The Son(s)- Debut Album Review

Sunday, February 13th, 2011

The Son(s) infuriate me. A band/ artist swaddled in secrecy and so the story goes,

The Son(s) were three men, in a band, in Edinburgh, and I knew them then.
One Son went to London and made his fortune in the movies.
Another Son went to Oxford and lives in a small commune there.
The last Son eventually went back to the North East of Scotland and wrote and recorded these songs.”

Now, if I was in on it, this would be the best  thing ever, but for now it remains to torment me as I don’t know whether to talk about The Son(s) in singular or plural and all the while I suspect  to find out at some point it’s someone we know of quite well already. It’s a good job this is a great debut album or I’d be really annoyed.

The self-titled album is transportational, flavoured in lazy days under a Californian sun, most likely reclined in a porch somewhere between the midday heat and a broken-bodied sunrise after an epic night out.

Lead track, ‘Dogs, Boys  & Men‘, is care-free with a defiant, “I don’t care about you” theme. Drenched in nostalgia, the track puts you at ease and instantly makes you feel like you’ve just stumbled across a band which you’ve foolishly been missing out on for years.

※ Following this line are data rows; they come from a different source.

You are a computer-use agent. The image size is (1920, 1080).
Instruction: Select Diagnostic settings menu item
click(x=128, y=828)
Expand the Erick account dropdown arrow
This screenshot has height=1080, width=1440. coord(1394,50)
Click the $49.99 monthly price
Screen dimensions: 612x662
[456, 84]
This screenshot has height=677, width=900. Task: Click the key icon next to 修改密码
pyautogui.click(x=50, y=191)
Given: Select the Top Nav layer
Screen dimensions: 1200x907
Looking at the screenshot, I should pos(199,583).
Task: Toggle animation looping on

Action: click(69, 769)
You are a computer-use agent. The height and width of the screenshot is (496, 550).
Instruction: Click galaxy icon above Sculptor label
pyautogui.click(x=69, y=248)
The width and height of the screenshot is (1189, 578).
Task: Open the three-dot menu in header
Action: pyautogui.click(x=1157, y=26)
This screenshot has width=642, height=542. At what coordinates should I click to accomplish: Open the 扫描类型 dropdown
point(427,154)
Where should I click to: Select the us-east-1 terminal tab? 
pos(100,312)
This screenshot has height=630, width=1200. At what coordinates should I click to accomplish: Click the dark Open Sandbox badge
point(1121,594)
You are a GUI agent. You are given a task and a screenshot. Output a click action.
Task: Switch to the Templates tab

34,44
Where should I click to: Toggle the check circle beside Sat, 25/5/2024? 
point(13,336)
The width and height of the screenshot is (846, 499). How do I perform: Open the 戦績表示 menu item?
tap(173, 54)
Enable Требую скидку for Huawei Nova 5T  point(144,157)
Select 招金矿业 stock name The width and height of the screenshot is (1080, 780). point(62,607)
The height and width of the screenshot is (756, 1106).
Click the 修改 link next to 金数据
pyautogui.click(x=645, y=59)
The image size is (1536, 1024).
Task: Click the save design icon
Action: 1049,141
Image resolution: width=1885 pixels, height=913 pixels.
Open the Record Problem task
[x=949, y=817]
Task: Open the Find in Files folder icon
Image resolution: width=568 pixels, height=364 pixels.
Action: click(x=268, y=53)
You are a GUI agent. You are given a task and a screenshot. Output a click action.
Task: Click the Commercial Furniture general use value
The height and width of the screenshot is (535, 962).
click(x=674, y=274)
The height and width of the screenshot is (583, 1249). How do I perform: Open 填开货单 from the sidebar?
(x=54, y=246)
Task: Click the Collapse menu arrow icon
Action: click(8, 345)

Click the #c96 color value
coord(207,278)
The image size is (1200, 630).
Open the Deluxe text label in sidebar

This, the most assertive track on the album, makes way for dreamy, intoxicating waltzes and a laid-back, sun-drenched swing.

Blending acoustic guitar and piano with rich vocal harmonies soaked in heart, this is an  alluringly hazy work with no jagged edges.  The vocal has a texture of a man who has lived, hope and despair intertwined, flowing free from the same warm-bodied lungs.

A particularly euphoric moment created in ‘Sonny, You’ll Never Get That Ride‘, in a bizarre contrast of styles, is reminiscent of  Moby’s ‘Porcelain‘.  It’s surreptitious high-end piano breaks through swelling, leaning vocal layers, a fight between daydream and drug-induced bliss.

Washing over you with a sense of comfort, the album ends on the hypnotic close harmonies of  ‘Mars Just Plied Her With Gin…‘ a track which almost rocks you to inebriated contentment, the final guitar riff ending midway as though the player himself has nodded off.

Released by Olive Grove Records on March 7th, The Son(s) soul-thawing debut album is available to pre-order now from here, allowing you just enough time to get word perfect to your Summer soundtrack for festival road-trips and early morning hangovers.